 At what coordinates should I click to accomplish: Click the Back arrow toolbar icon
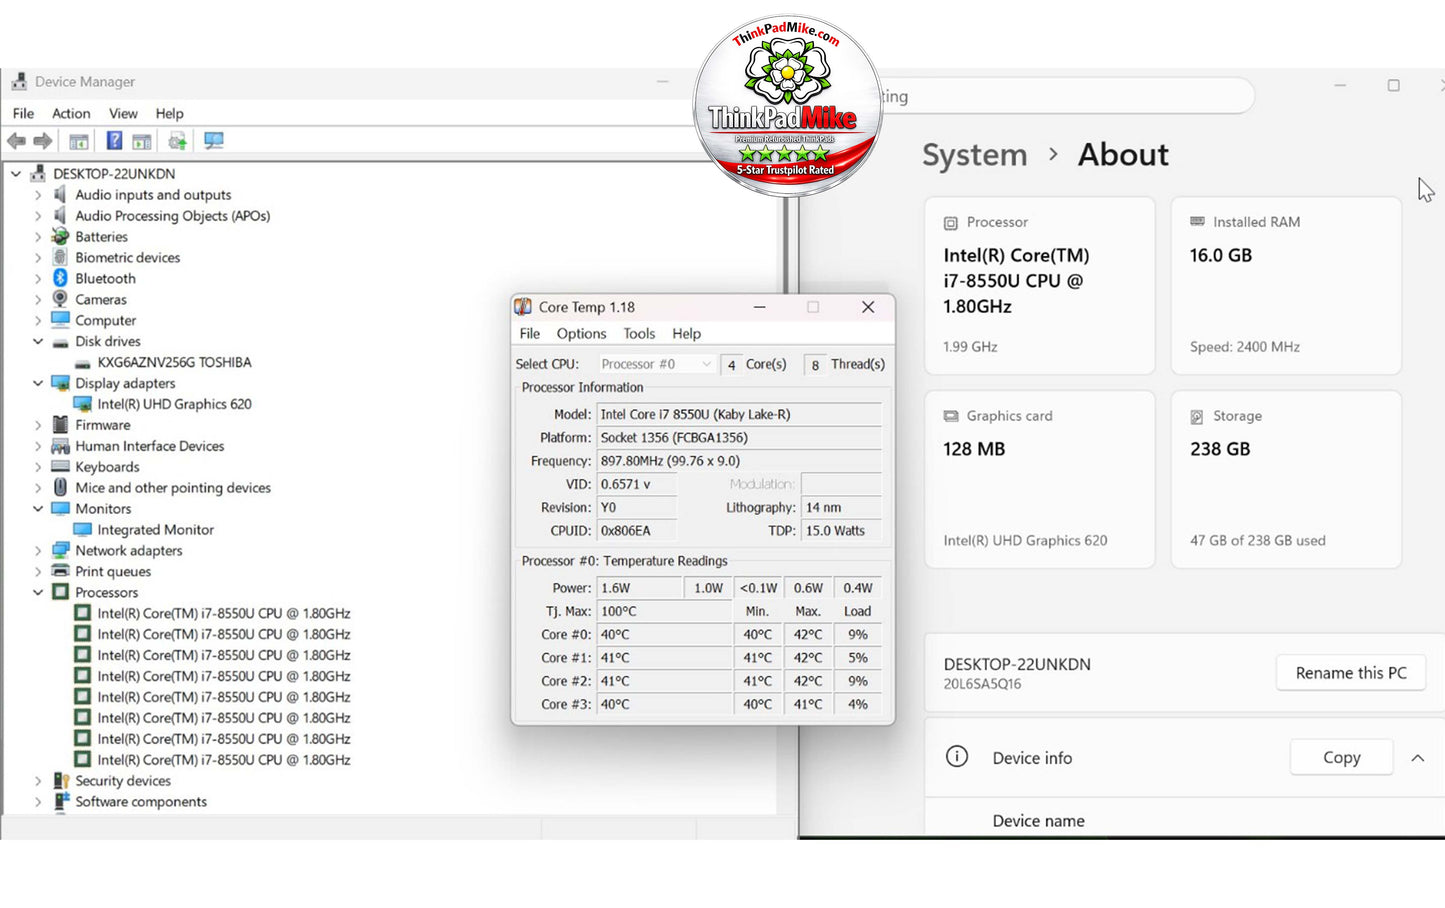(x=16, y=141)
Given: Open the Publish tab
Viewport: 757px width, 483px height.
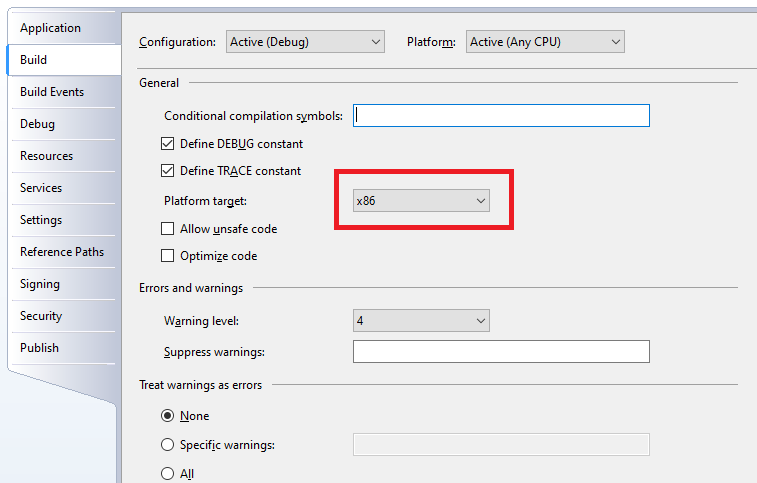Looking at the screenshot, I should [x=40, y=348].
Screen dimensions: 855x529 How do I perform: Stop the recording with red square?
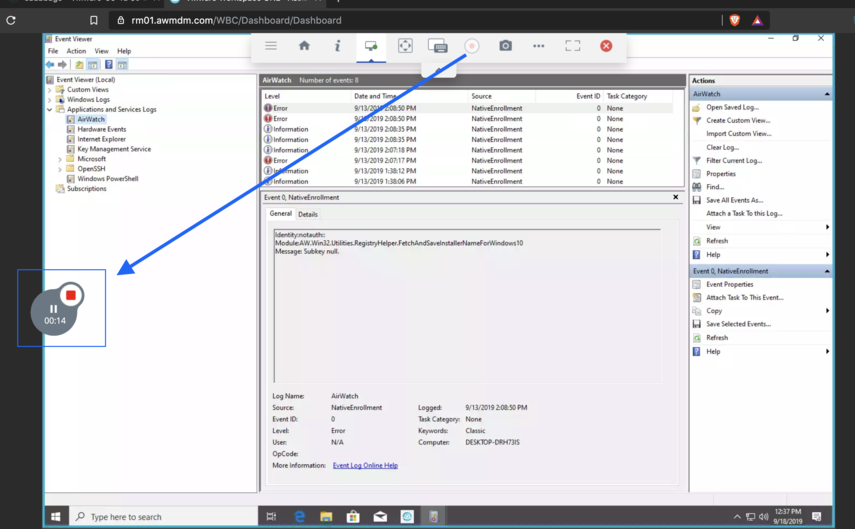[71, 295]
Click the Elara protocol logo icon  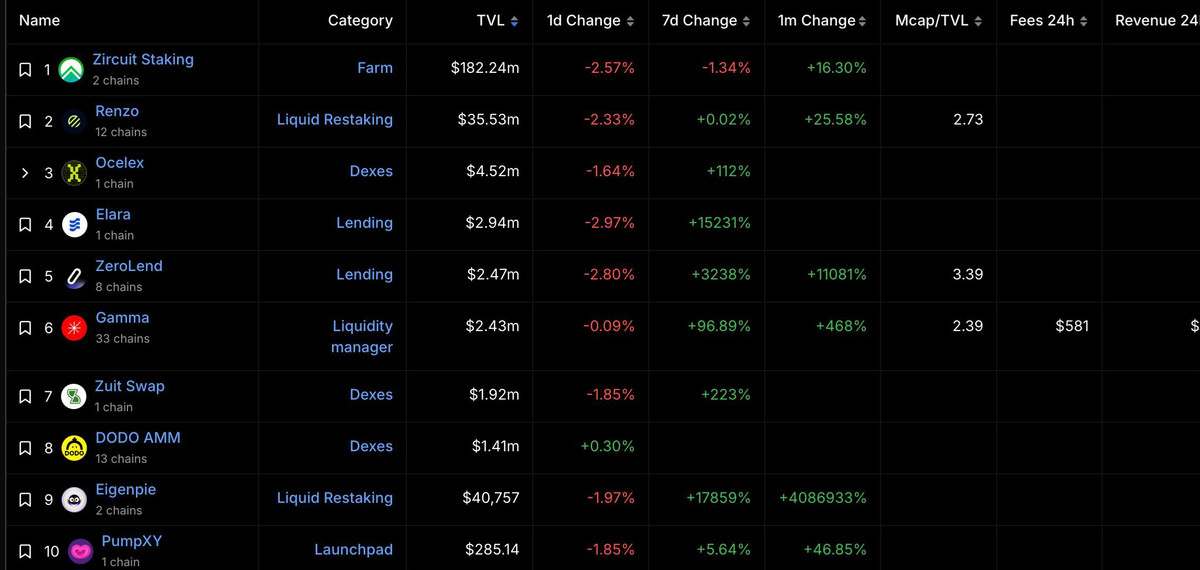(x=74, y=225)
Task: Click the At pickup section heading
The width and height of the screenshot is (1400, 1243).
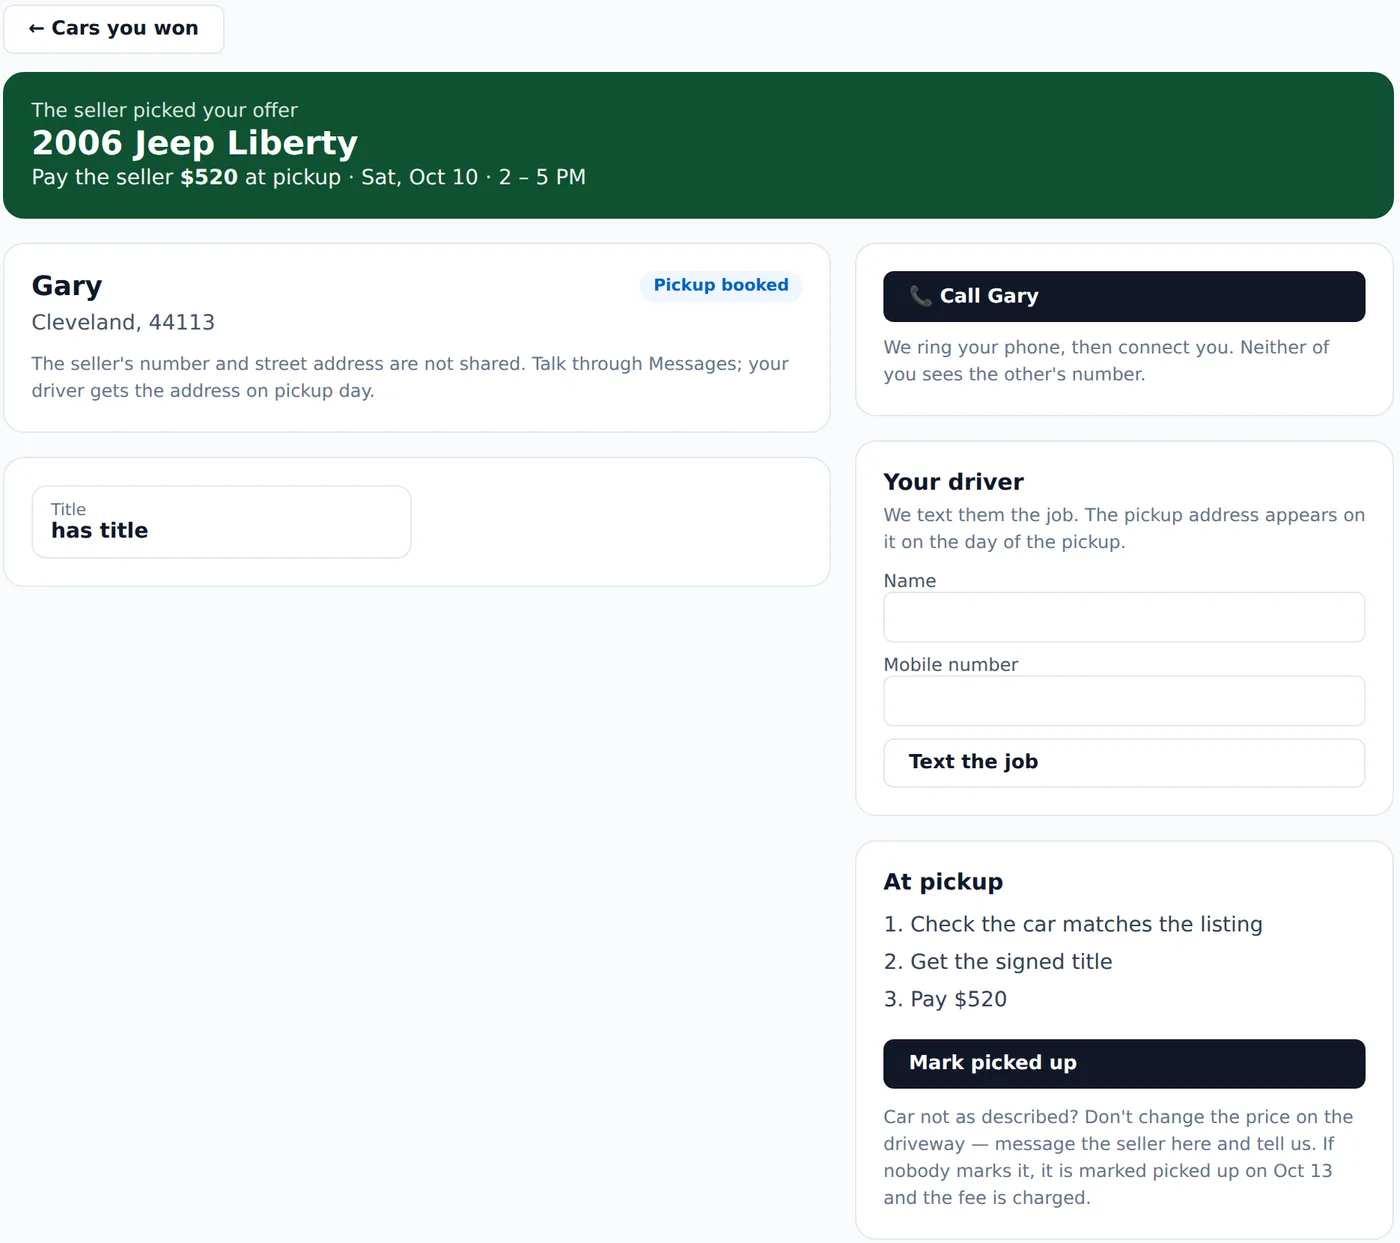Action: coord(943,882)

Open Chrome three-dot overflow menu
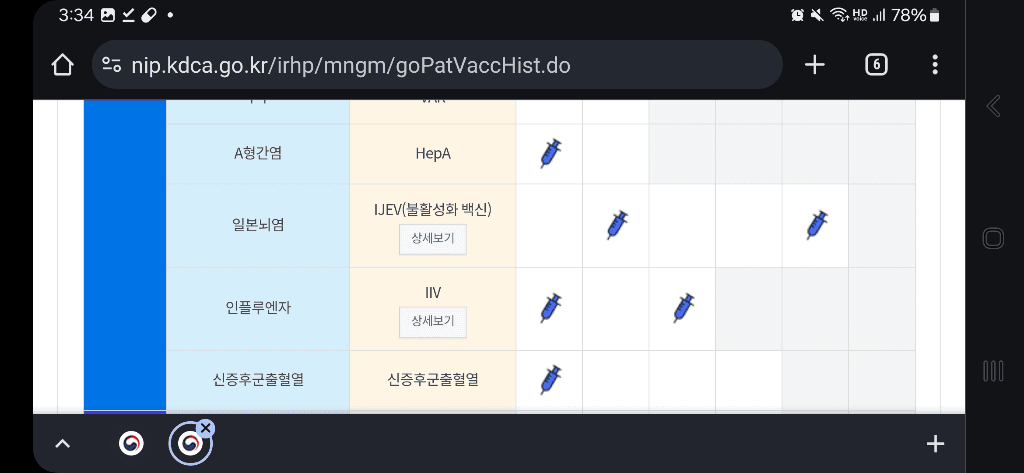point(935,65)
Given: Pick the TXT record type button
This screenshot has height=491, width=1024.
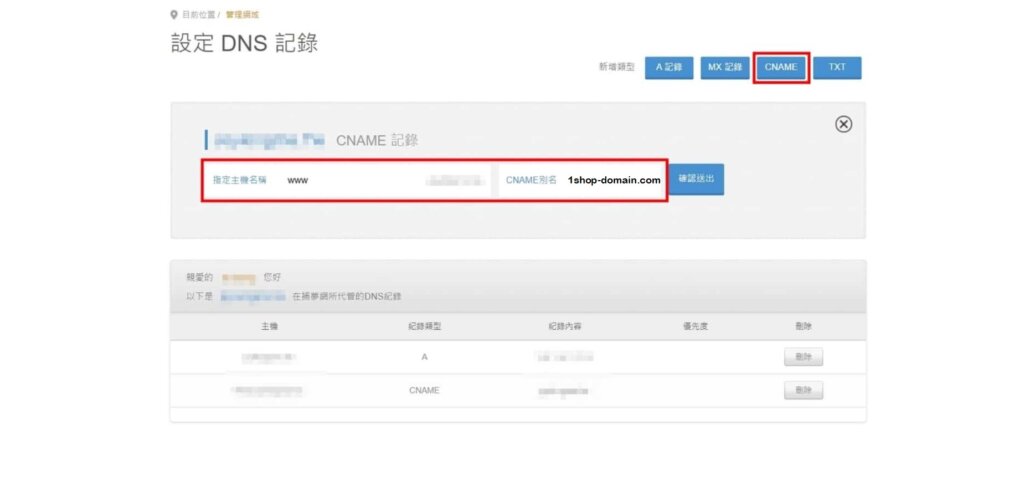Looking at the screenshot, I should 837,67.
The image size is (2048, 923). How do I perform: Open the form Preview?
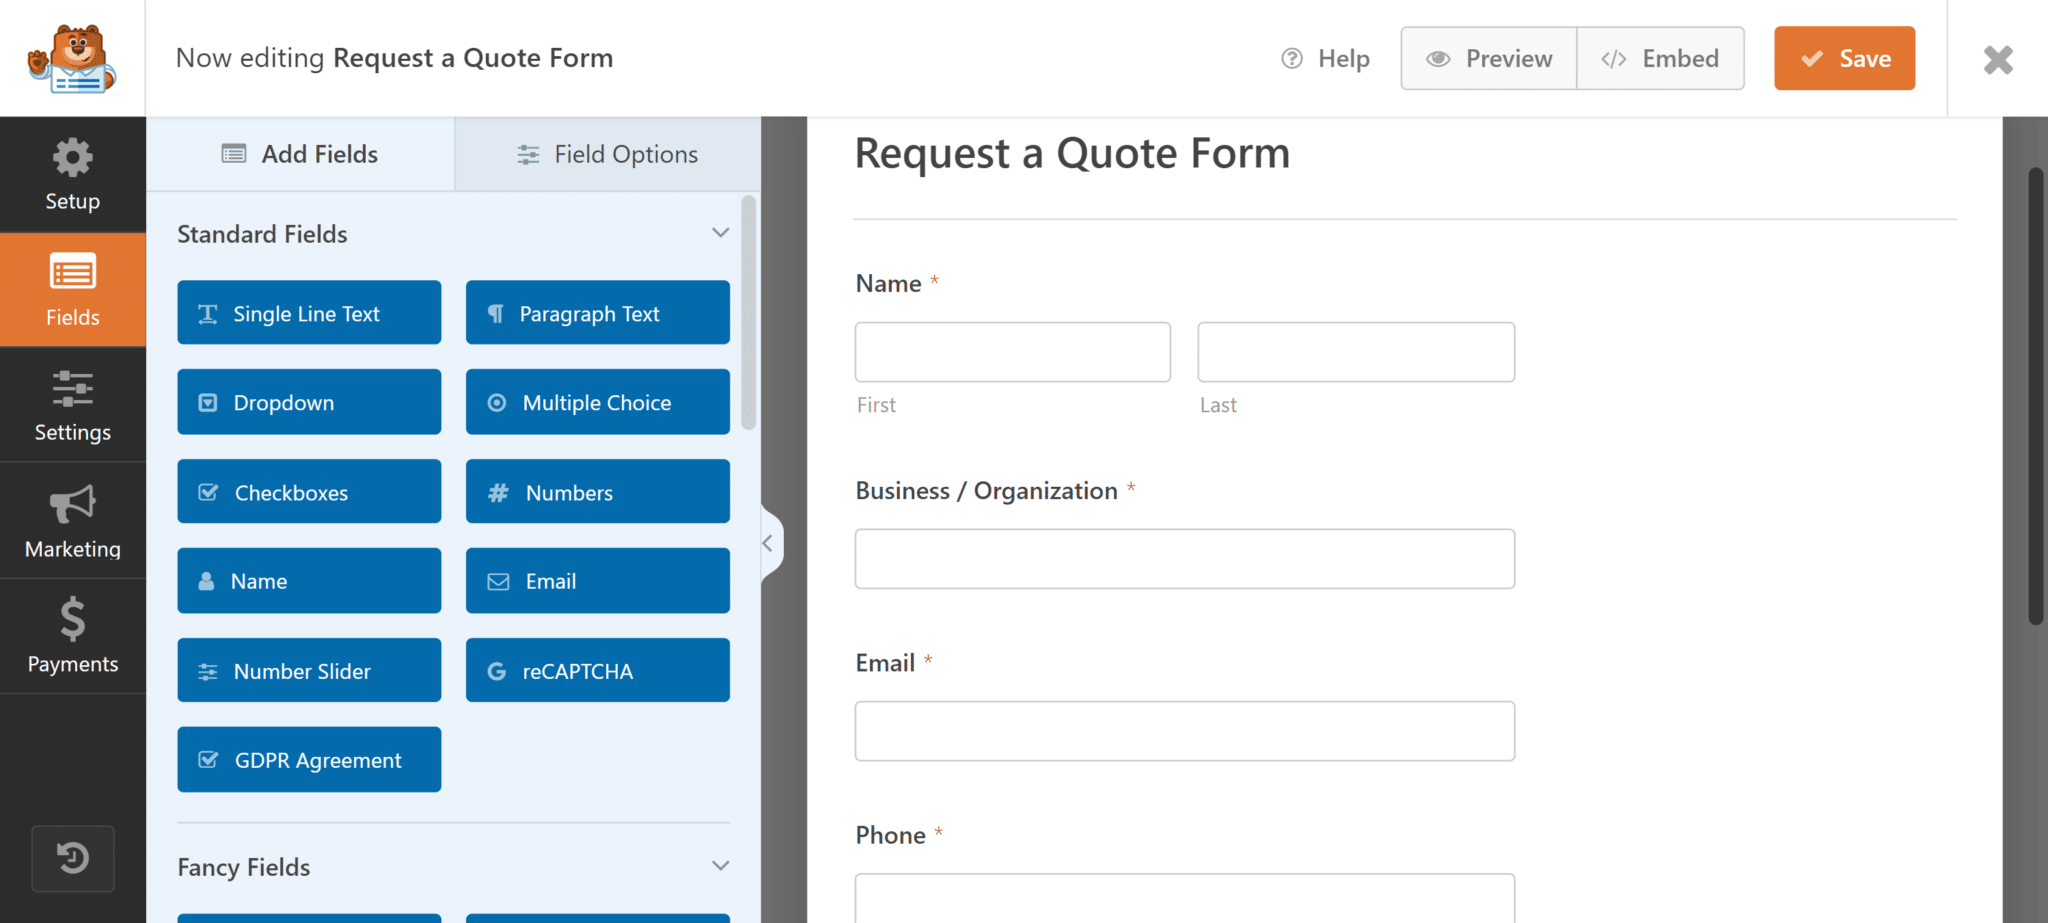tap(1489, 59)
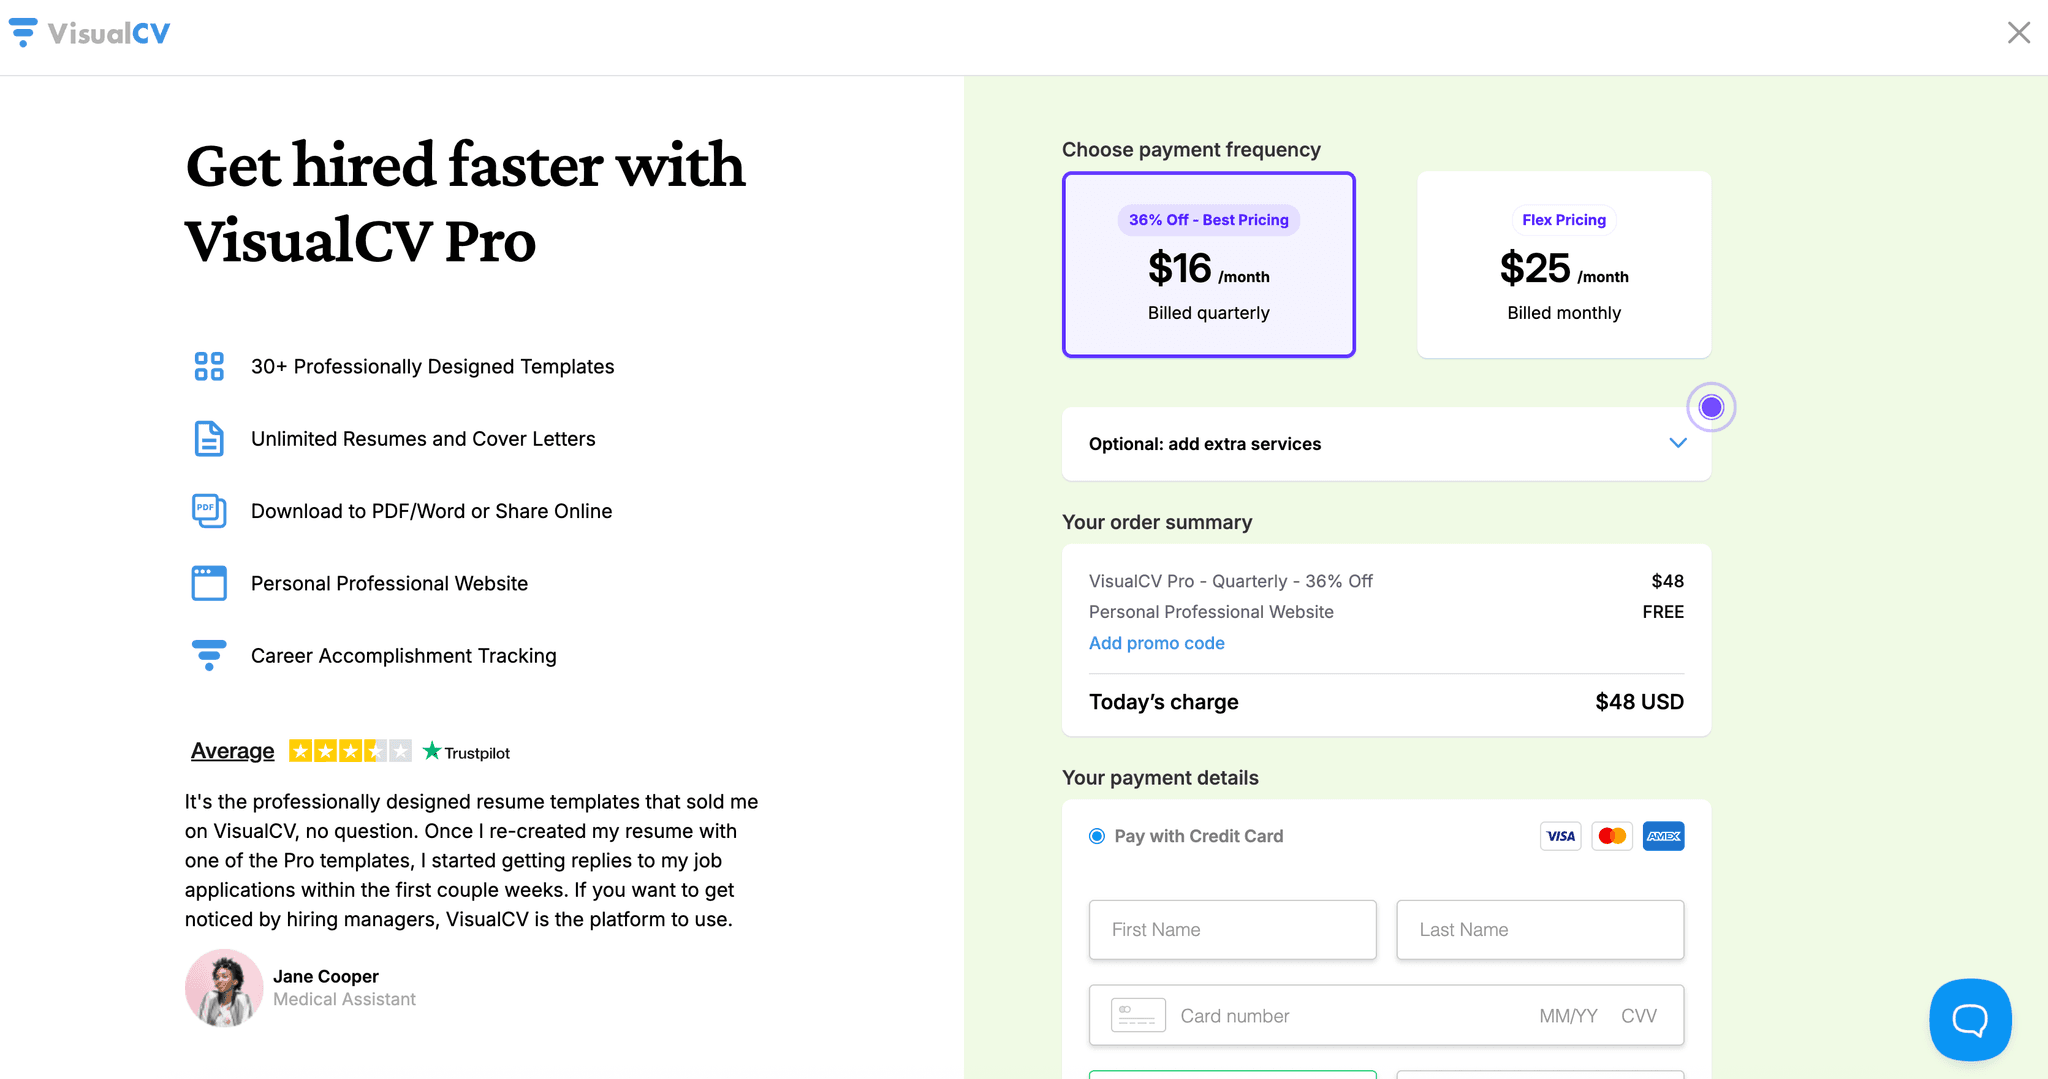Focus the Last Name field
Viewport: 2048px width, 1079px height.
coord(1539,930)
______________________________
◆ Exercise brief: Beginning with the line that has "Given: Pick the TXT record type button", repeat each remaining line of the data above word for word, keeping pictures out.

◆ Expected answer:
Given: Pick the TXT record type button
This screenshot has height=491, width=1024.
Looking at the screenshot, I should 837,67.
The image size is (2048, 923). How do I perform: Open the form Preview?
tap(1489, 59)
Focus the Last Name field
Viewport: 2048px width, 1079px height.
coord(1539,930)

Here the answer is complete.